The theme is the why of your brand. It gives your brand meaning. Also called “a controlling idea” and defined as Value plus Cause.
Holly Lisle – the Themes of her Life:
- That people matter
- That love and time is all we have to offer each other
- That death is a mean bastard and he comes for all of us.
- That life is worth living, no matter how painful or scary it gets
- That magic is real.
Find out if the story you are writing is about good versus evil, or about the transcendence of love. It will unify your book more than anything else.
The original idea is the foundation of your novel. It is the first idea that came to your mind that was the seed of your novel. Everything can change, but this idea can’t. It might be a person, a place, an event, a moral. But you had it before you began writing, and you must remember it as you write. You should be able to tell it in one sentence. If you don’t your story will suffer. The writer will arrange a series of experiences, which revolve around a certain theme.
The original idea in Enamored Gods is the love between immortals.
After you have the original idea, you spend a lot of time working on it and developing feelings and thoughts about it. Look at your main characters and try to predict, what will happen to them emotionally, spiritually and physically – who were they in the beginning of the story, who are they at the end.

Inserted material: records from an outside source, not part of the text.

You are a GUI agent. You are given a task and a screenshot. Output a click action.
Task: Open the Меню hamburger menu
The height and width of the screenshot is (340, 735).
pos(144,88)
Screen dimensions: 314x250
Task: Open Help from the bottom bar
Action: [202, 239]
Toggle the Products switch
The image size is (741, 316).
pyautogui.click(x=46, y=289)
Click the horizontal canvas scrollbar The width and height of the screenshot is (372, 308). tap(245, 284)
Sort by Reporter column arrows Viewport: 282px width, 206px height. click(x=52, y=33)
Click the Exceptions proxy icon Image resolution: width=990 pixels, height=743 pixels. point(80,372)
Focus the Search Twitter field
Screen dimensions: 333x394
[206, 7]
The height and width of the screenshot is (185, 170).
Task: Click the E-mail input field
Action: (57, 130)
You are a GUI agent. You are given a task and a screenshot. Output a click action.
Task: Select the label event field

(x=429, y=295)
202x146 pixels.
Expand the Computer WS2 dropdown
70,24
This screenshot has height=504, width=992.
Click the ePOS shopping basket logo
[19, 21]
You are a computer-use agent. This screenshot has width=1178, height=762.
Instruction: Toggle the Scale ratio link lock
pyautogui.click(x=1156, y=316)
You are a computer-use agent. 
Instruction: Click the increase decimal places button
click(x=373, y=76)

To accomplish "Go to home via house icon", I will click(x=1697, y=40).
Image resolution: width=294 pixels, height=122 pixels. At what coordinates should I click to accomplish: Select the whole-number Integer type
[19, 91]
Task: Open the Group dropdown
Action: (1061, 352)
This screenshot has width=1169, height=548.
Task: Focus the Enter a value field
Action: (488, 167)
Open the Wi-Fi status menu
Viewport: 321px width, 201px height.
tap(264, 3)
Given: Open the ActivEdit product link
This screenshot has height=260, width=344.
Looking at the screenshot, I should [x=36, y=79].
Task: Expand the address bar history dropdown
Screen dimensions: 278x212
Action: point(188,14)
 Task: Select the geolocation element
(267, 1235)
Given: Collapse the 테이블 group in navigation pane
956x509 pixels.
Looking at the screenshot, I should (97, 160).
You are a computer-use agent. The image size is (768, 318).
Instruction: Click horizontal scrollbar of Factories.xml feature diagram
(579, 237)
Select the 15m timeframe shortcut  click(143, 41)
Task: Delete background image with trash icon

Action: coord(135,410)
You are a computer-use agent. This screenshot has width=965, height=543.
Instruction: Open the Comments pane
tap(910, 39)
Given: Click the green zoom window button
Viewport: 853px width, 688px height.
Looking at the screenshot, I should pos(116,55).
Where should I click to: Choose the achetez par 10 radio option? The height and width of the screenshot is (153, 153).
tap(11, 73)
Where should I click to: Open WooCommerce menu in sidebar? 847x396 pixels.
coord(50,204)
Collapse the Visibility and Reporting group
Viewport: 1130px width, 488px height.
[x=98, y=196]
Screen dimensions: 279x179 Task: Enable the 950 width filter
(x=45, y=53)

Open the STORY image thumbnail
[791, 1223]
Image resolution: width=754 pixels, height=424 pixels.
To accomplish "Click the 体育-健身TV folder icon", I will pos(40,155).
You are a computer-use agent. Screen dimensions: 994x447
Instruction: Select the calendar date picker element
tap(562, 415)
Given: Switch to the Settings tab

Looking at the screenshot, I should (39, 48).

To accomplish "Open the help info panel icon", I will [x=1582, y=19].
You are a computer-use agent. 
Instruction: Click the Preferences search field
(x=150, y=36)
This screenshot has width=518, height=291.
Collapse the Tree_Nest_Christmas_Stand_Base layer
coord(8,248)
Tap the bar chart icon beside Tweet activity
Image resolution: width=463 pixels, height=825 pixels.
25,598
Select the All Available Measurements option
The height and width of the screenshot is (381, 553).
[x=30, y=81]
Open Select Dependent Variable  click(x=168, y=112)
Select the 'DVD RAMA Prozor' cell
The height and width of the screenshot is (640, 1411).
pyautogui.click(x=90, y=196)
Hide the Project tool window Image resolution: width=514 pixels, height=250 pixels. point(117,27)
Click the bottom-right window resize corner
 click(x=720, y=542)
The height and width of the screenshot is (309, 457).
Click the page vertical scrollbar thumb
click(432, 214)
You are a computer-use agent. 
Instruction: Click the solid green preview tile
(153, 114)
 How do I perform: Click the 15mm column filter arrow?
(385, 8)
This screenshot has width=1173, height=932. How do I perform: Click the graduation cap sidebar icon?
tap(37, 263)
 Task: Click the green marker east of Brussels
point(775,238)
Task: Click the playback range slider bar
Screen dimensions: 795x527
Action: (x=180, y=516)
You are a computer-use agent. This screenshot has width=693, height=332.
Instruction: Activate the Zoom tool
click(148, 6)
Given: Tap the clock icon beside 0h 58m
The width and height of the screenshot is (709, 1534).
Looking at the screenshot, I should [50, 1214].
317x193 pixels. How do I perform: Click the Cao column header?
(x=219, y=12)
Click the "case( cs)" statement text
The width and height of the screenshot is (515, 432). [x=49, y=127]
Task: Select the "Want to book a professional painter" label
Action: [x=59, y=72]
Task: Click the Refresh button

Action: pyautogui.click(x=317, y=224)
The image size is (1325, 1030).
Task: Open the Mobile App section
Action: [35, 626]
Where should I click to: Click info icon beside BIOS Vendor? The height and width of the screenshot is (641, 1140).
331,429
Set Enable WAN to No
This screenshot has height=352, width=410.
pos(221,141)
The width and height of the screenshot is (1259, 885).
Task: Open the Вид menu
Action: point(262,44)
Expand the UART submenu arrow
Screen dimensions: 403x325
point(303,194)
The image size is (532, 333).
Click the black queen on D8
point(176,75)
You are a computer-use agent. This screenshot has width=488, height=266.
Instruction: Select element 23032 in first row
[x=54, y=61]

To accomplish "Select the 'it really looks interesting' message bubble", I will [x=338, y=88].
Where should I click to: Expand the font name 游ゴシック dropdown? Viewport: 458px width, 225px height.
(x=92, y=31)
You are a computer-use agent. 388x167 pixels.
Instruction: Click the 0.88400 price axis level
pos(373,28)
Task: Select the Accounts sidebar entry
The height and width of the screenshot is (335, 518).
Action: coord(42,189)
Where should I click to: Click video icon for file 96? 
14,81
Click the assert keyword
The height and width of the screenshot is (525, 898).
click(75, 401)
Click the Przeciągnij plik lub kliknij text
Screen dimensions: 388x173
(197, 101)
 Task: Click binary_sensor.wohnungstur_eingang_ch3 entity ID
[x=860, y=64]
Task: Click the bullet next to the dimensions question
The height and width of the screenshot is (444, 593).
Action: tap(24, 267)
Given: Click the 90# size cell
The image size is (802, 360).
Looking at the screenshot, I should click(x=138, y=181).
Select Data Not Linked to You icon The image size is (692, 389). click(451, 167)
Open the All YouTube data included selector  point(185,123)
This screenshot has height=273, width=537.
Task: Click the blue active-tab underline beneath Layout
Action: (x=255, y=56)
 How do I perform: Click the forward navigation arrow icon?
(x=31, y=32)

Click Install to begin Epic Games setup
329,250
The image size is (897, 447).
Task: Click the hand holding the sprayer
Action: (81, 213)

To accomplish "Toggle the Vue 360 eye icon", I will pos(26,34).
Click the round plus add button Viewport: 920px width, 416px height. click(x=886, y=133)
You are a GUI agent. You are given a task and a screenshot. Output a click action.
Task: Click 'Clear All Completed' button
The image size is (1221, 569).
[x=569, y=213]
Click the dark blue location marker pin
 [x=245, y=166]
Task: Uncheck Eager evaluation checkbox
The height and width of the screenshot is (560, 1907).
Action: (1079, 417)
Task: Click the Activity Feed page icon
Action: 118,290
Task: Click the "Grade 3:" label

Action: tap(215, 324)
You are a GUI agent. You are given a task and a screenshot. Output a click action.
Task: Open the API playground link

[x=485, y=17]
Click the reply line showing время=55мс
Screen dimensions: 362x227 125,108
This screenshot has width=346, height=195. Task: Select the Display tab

Instead of the term theme – Bob Mayer likes to use a term stolen from screenwriters – and that is Intent. It’s absolutely critical to have an intent to your stories, beyond simply being entertaining. You should be able to state your intent in three words:
Love conquers all
The Initial spark for the Enamored Gods is Gods are sexy, or the allure of Gods.
You may even state it in one word:
Relationships, Honesty, Faith, Fathers, Courage, Dreams, Fears, Hope, Friendship, Love, Achievement, Peace
All Stories Have Themes
Put simply it is what the story is about.
The theme is a question that the story has to answer.
It shows to readers what you believe in.
The plot is the theme in action.
What do you want your readers to feel when they’ve finished your book?